◆ **WORK ITEM**
Please write out only the lines from the line with "The image size is (644, 153)." to the line with "Task: Open Lorca 0–2 score badge", inclusive, exactly as they stand below, without the pictures.

____________

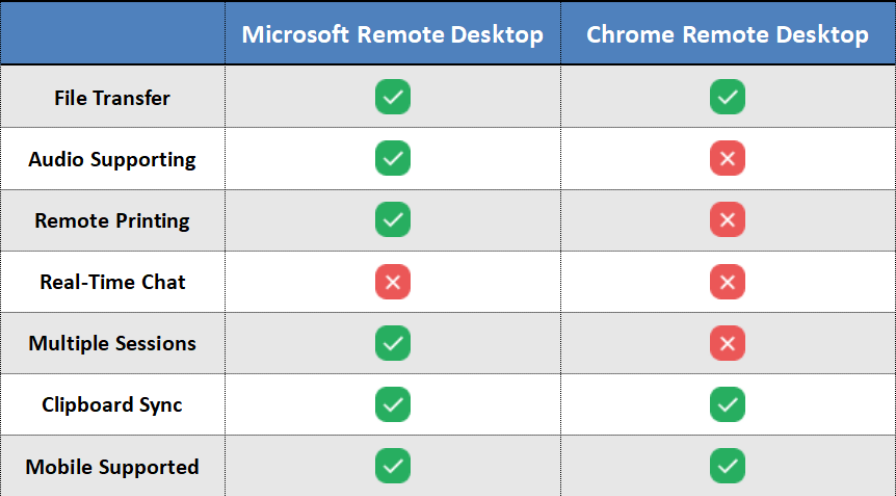Click Multiple Sessions red cross for Chrome
This screenshot has width=896, height=496.
[727, 343]
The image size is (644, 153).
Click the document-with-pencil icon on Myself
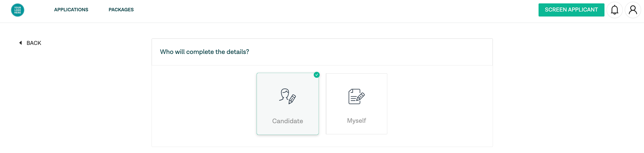click(357, 97)
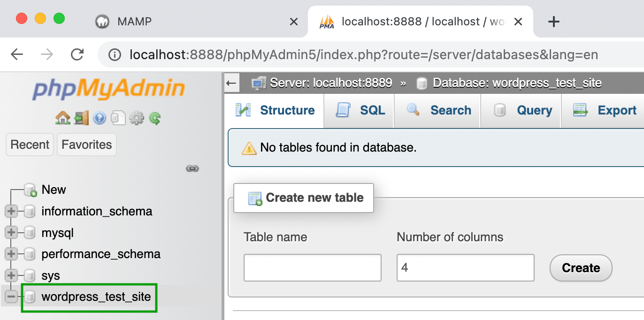Image resolution: width=644 pixels, height=320 pixels.
Task: Click the Favorites tab
Action: (86, 144)
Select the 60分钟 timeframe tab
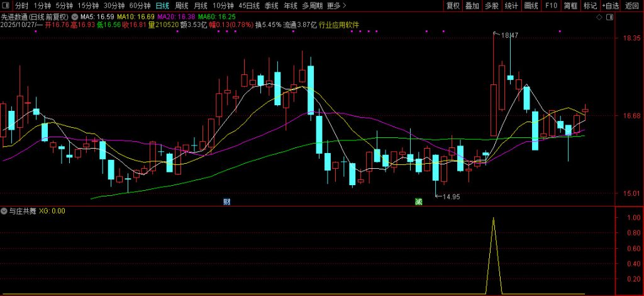 (140, 6)
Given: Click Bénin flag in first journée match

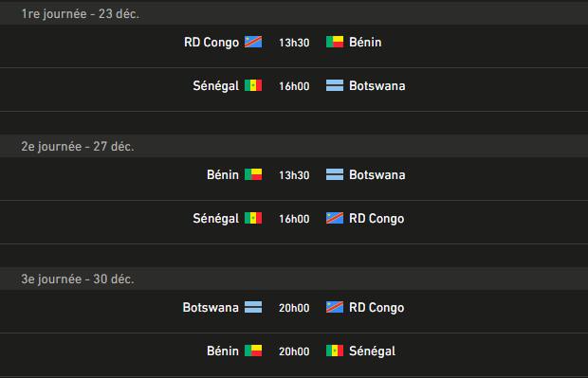Looking at the screenshot, I should [x=335, y=42].
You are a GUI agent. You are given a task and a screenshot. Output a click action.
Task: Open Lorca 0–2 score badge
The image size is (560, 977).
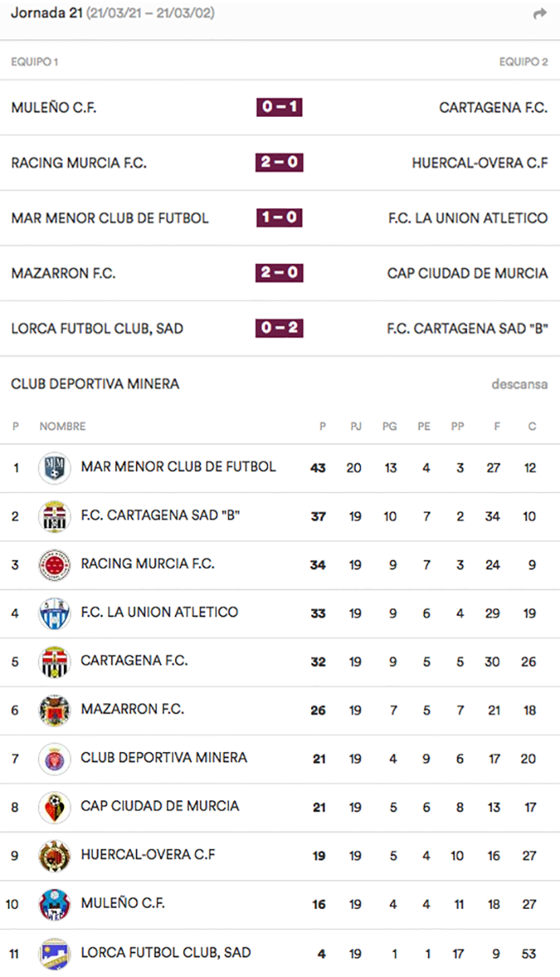pyautogui.click(x=279, y=328)
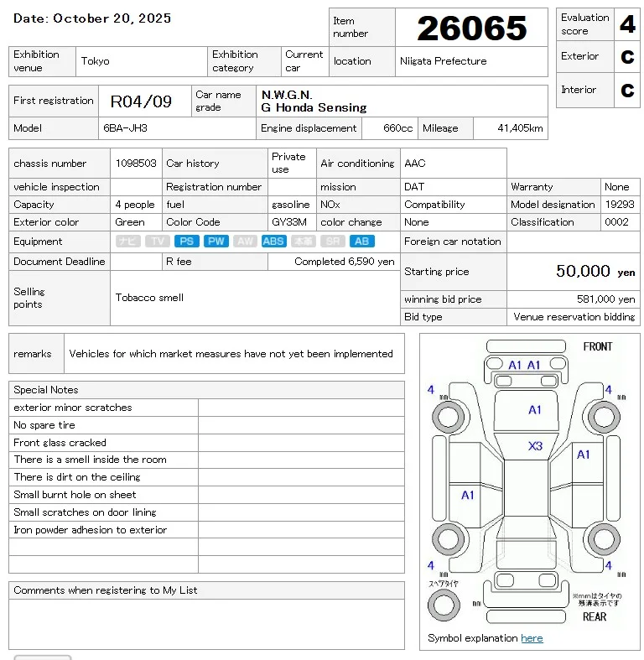The image size is (644, 660).
Task: Click the X3 windshield damage marker
Action: [535, 446]
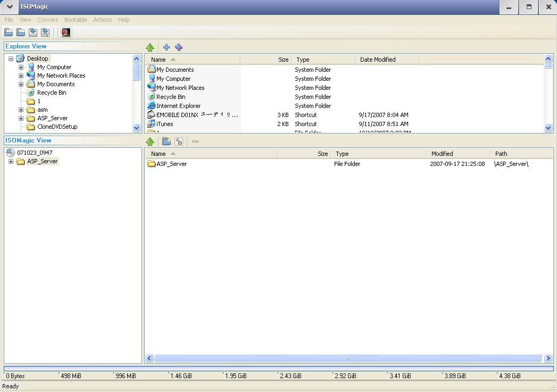Screen dimensions: 557x392
Task: Click the new folder icon in ISOMagic toolbar
Action: click(x=166, y=141)
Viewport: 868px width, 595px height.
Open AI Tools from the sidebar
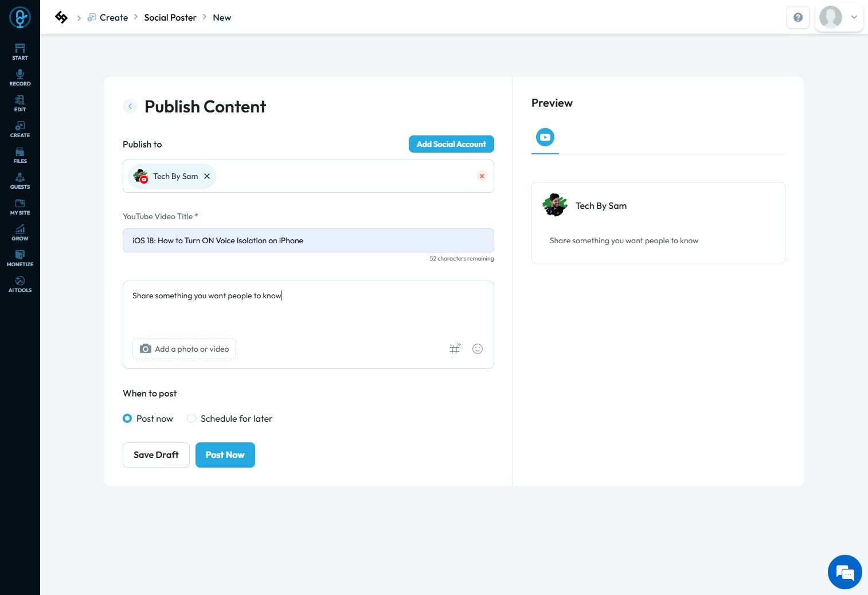20,284
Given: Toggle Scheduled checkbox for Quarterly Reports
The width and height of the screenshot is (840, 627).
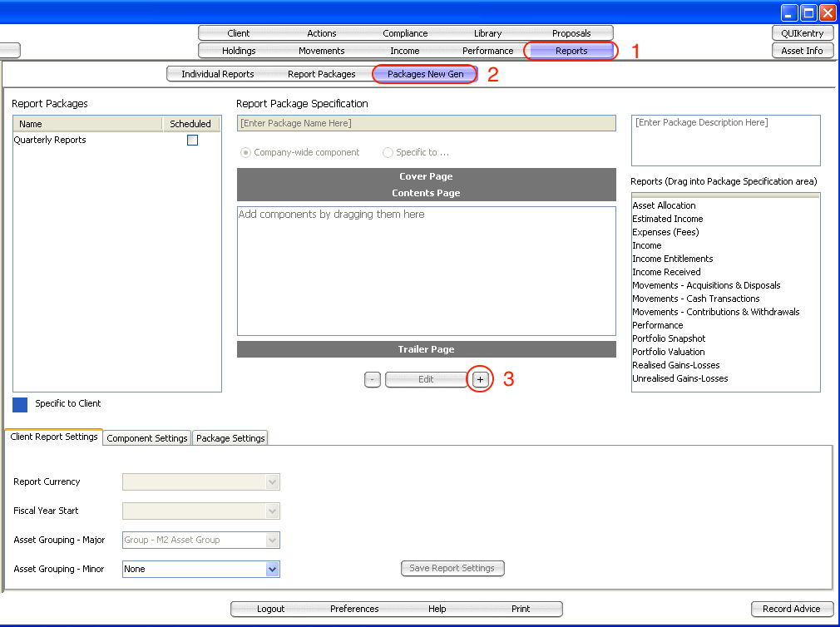Looking at the screenshot, I should 192,141.
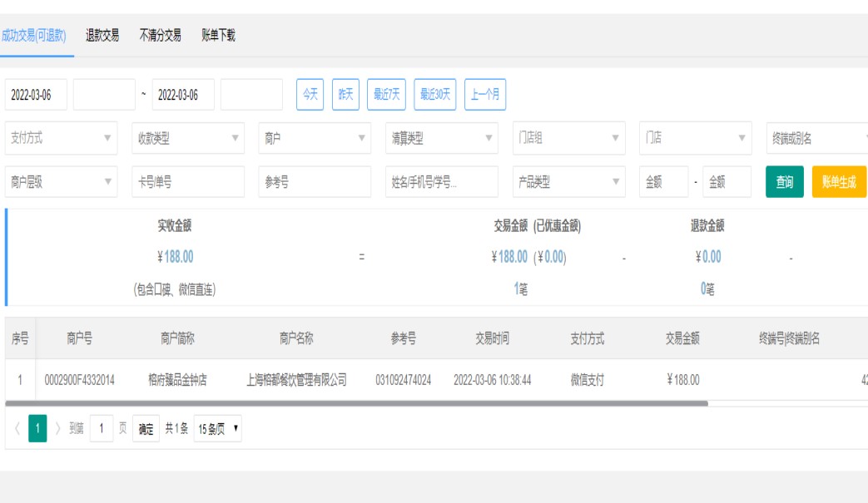Click the green 查询 search button
The image size is (868, 503).
click(x=784, y=182)
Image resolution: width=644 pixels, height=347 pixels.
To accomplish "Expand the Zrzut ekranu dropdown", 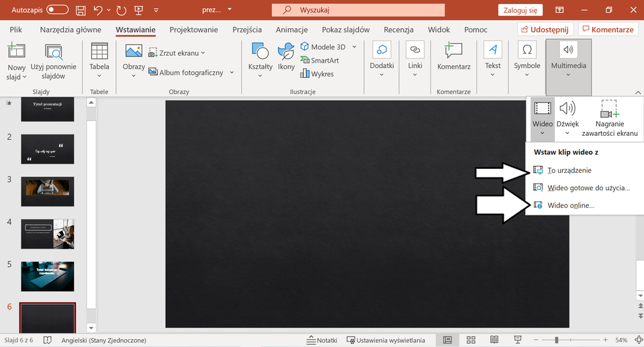I will coord(203,52).
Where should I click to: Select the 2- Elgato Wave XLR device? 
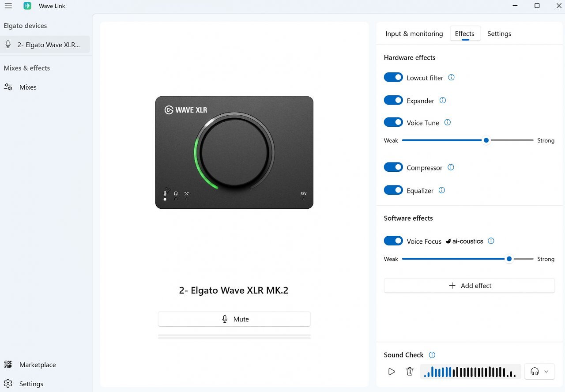[45, 45]
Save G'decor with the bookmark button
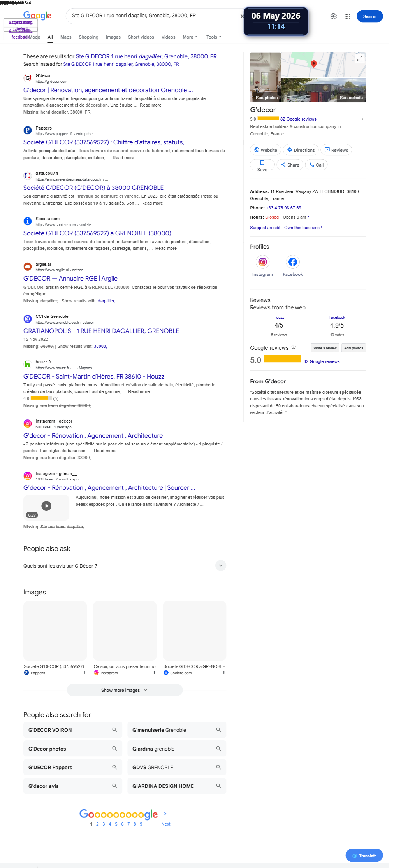Image resolution: width=394 pixels, height=868 pixels. 262,165
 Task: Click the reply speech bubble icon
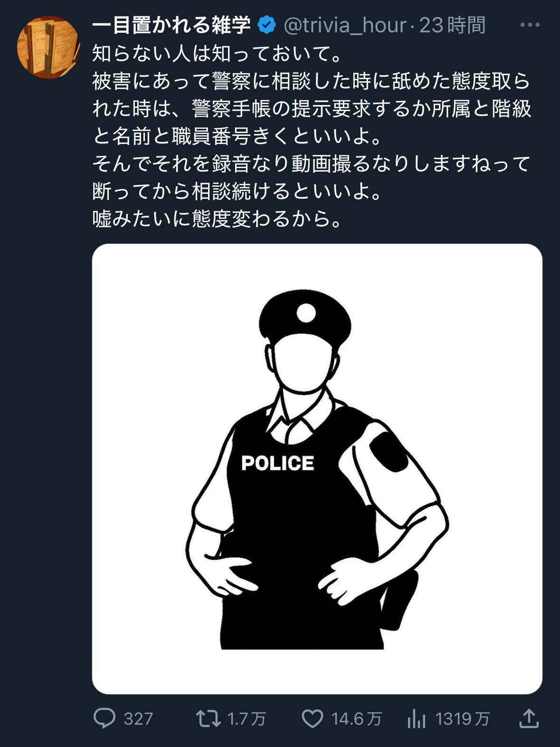(104, 718)
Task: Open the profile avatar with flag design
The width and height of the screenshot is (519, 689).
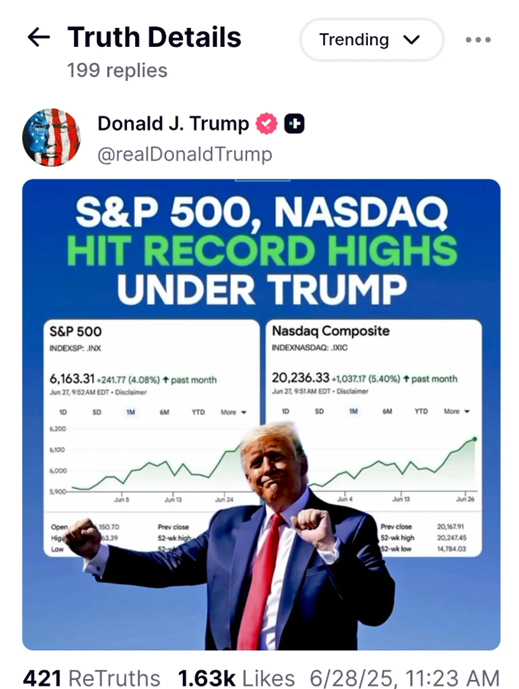Action: click(51, 138)
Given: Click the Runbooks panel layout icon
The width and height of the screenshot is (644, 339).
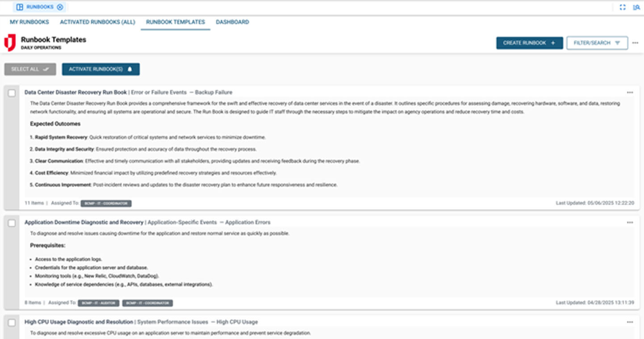Looking at the screenshot, I should pos(20,7).
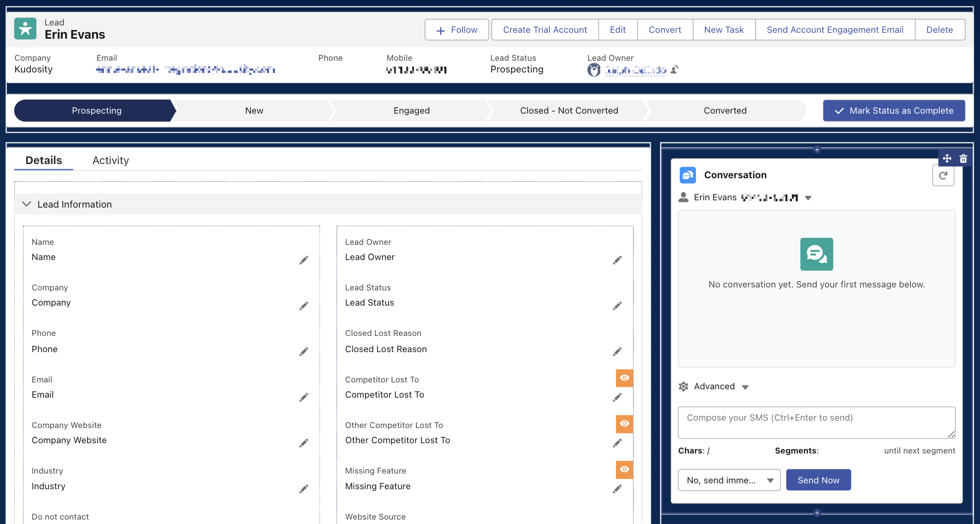Edit Company Website using pencil icon
Screen dimensions: 980x524
(304, 443)
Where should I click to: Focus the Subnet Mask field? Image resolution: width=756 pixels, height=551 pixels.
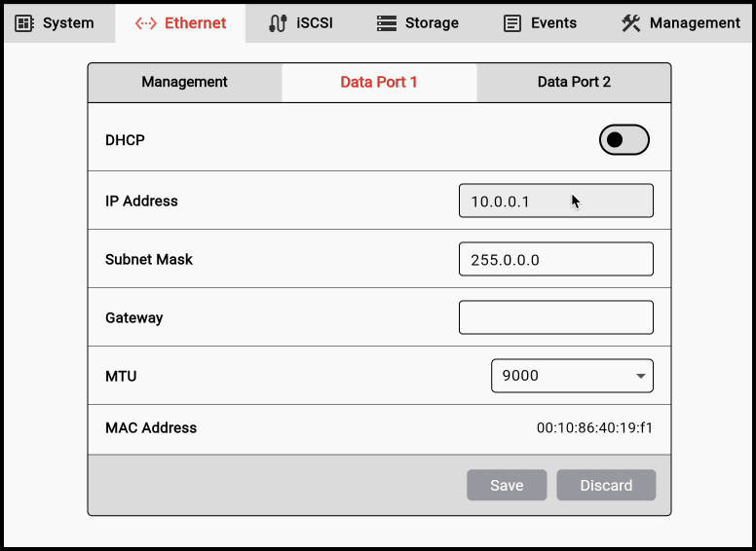555,260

____________

◆ **OUTPUT FOR THIS TASK**
The image size is (644, 153).
Click the document-with-pencil icon on Myself
click(357, 97)
Image resolution: width=644 pixels, height=320 pixels.
Task: Click the Favorites tab
Action: (86, 144)
Select the 60分钟 timeframe tab
 (140, 6)
Given: Click Bénin flag in first journée match

Looking at the screenshot, I should [x=335, y=42].
You are a GUI agent. You are given a task and a screenshot. Output a click action.
Task: Open Lorca 0–2 score badge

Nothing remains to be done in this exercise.